_Request_
Copy each of the following items character for character, including every line.

Items on locating words and elements:
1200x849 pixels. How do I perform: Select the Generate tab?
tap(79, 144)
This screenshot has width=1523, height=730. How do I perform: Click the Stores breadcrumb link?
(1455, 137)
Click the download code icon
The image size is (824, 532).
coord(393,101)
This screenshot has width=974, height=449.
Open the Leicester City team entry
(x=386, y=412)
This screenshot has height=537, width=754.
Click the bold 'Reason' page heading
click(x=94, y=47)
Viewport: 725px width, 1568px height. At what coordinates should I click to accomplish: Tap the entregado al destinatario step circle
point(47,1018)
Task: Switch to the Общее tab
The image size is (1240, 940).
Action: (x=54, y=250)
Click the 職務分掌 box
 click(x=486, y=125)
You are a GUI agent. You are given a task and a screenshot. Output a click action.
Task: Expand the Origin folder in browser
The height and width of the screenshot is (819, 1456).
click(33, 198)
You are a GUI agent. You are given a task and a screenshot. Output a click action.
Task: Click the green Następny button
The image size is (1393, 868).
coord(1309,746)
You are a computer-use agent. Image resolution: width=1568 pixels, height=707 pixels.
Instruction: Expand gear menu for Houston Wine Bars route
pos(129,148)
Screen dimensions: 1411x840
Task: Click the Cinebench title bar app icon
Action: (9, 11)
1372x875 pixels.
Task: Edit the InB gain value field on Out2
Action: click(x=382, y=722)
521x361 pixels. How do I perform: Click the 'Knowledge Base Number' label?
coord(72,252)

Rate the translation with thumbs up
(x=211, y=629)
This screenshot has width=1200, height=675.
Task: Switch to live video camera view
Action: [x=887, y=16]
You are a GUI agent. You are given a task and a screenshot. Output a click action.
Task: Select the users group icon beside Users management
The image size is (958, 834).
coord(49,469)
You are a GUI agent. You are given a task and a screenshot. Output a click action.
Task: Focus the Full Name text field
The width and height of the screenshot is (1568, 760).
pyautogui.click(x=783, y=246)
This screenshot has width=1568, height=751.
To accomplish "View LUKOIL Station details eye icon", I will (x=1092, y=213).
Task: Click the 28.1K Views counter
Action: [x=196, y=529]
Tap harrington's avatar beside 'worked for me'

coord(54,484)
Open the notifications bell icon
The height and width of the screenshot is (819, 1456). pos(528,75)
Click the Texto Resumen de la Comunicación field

_Reply to the exercise_
1200x849 pixels. How do I perform: Select the Generate tab?
tap(79, 144)
This screenshot has width=1523, height=730. How do I perform: Click the Stores breadcrumb link?
(1455, 137)
Click the download code icon
The image size is (824, 532).
coord(393,101)
This screenshot has width=974, height=449.
Open the Leicester City team entry
(x=386, y=412)
This screenshot has height=537, width=754.
Click the bold 'Reason' page heading
click(x=94, y=47)
Viewport: 725px width, 1568px height. At what coordinates should I click to accomplish: Tap the entregado al destinatario step circle
point(47,1018)
Task: Switch to the Общее tab
The image size is (1240, 940).
Action: (x=54, y=250)
Click the 職務分掌 box
 click(x=486, y=125)
You are a GUI agent. You are given a task and a screenshot. Output a click action.
Task: Expand the Origin folder in browser
The height and width of the screenshot is (819, 1456).
click(33, 198)
You are a GUI agent. You are given a task and a screenshot. Output a click action.
Task: Click the green Następny button
The image size is (1393, 868).
coord(1309,746)
You are a computer-use agent. Image resolution: width=1568 pixels, height=707 pixels.
Instruction: Expand gear menu for Houston Wine Bars route
pos(129,148)
Screen dimensions: 1411x840
Task: Click the Cinebench title bar app icon
Action: (9, 11)
1372x875 pixels.
Task: Edit the InB gain value field on Out2
Action: click(x=382, y=722)
521x361 pixels. How do I perform: Click the 'Knowledge Base Number' label?
coord(72,252)

Rate the translation with thumbs up
(x=211, y=629)
This screenshot has width=1200, height=675.
Task: Switch to live video camera view
Action: [x=887, y=16]
You are a GUI agent. You are given a task and a screenshot. Output a click action.
Task: Select the users group icon beside Users management
The image size is (958, 834).
coord(49,469)
You are a GUI agent. You are given a task and a screenshot. Output a click action.
Task: Focus the Full Name text field
The width and height of the screenshot is (1568, 760).
pyautogui.click(x=783, y=246)
This screenshot has width=1568, height=751.
To accomplish "View LUKOIL Station details eye icon", I will (x=1092, y=213).
Task: Click the 28.1K Views counter
Action: [x=196, y=529]
Tap harrington's avatar beside 'worked for me'

coord(54,484)
Open the notifications bell icon
The height and width of the screenshot is (819, 1456). pos(528,75)
Click the Texto Resumen de la Comunicación field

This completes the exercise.